ACTIVITY — Once the line containing "[Feedback Loop, expoziție" has been printed, stop; print every line before it exactly, starting at the top of the material below.

GIVEN RECORDS —
+-------+

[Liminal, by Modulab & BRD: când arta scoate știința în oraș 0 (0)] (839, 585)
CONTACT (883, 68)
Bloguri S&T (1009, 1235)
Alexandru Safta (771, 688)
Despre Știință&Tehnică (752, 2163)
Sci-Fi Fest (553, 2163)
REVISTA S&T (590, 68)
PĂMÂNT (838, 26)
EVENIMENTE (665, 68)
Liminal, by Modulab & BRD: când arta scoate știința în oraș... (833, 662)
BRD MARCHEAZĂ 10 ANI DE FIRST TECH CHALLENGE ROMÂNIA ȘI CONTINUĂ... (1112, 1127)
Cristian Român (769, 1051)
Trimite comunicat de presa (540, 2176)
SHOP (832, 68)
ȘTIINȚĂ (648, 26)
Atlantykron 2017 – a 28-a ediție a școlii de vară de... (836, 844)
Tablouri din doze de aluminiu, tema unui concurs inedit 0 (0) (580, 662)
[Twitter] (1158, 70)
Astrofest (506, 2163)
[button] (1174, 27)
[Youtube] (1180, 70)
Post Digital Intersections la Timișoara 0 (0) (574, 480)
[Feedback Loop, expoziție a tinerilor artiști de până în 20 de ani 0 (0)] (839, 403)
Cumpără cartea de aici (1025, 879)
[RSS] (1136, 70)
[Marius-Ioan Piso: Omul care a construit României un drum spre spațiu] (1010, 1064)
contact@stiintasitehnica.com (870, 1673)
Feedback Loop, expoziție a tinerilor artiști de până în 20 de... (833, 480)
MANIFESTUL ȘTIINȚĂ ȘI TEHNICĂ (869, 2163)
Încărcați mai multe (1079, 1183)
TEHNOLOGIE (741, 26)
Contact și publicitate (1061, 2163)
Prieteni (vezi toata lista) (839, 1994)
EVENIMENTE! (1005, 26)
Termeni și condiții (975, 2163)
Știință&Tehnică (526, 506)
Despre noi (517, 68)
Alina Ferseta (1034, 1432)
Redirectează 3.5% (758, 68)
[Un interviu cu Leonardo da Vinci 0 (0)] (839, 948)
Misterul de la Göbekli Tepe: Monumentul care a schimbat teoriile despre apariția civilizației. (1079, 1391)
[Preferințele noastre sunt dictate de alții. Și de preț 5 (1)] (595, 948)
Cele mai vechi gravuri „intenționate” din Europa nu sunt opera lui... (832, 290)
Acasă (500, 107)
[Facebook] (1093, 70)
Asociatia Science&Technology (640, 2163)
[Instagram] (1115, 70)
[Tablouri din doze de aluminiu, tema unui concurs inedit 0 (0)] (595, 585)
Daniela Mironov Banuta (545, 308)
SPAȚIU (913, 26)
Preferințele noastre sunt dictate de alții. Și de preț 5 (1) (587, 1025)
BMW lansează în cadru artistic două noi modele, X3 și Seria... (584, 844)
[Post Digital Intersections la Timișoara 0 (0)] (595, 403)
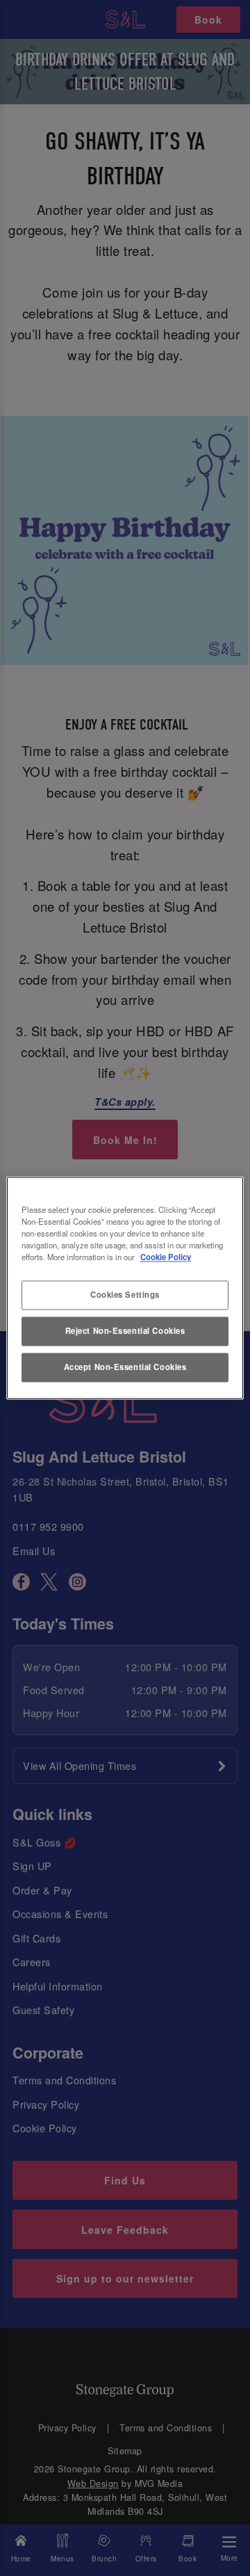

+-------+

WRITTEN ANSWER —
[Liminal, by Modulab & BRD: când arta scoate știința în oraș 0 (0)] (839, 585)
CONTACT (883, 68)
Bloguri S&T (1009, 1235)
Alexandru Safta (771, 688)
Despre Știință&Tehnică (752, 2163)
Sci-Fi Fest (553, 2163)
REVISTA S&T (590, 68)
PĂMÂNT (838, 26)
EVENIMENTE (665, 68)
Liminal, by Modulab & BRD: când arta scoate știința în oraș... (833, 662)
BRD MARCHEAZĂ 10 ANI DE FIRST TECH CHALLENGE ROMÂNIA ȘI CONTINUĂ... (1112, 1127)
Cristian Român (769, 1051)
Trimite comunicat de presa (540, 2176)
SHOP (832, 68)
ȘTIINȚĂ (648, 26)
Atlantykron 2017 – a 28-a ediție a școlii de vară de... (836, 844)
Tablouri din doze de aluminiu, tema unui concurs inedit 0 (0) (580, 662)
[Twitter] (1158, 70)
Astrofest (506, 2163)
[button] (1174, 27)
[Youtube] (1180, 70)
Post Digital Intersections la Timișoara 0 (0) (574, 480)
[Feedback Loop, expoziție a tinerilor artiști de până în 20 de ani 0 (0)] (839, 403)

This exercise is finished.